**EXERCISE PROMPT**
Would you please give the entries again word for word, with no images in your copy?

**MATERIALS PROVIDED**
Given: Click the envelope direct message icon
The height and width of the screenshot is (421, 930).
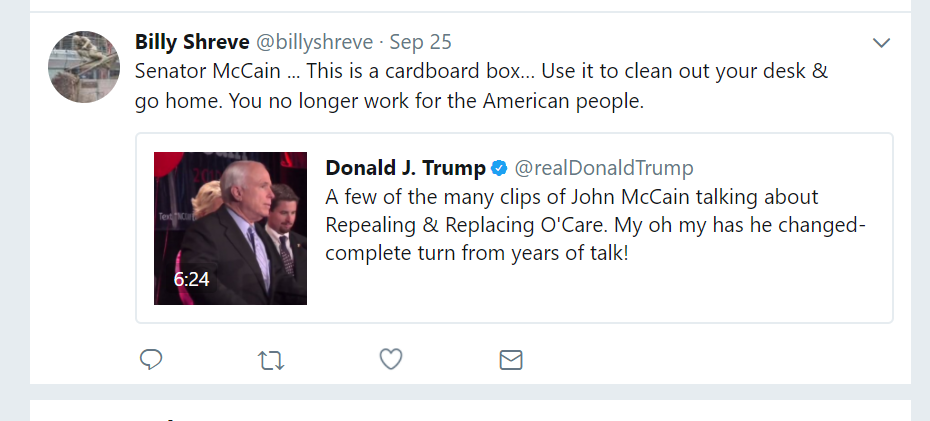Looking at the screenshot, I should [x=511, y=359].
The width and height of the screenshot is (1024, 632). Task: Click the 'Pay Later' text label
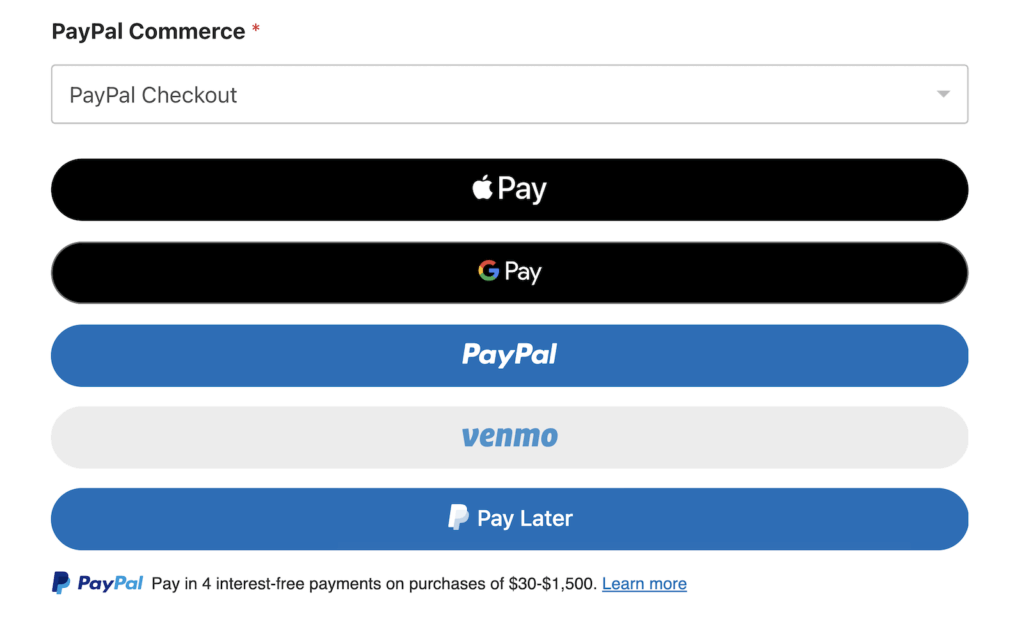[525, 519]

**TASK ANSWER**
Given: Click the envelope direct message icon
The height and width of the screenshot is (421, 930).
Looking at the screenshot, I should [x=511, y=359].
The width and height of the screenshot is (1024, 632). Task: Click the 'Pay Later' text label
[525, 519]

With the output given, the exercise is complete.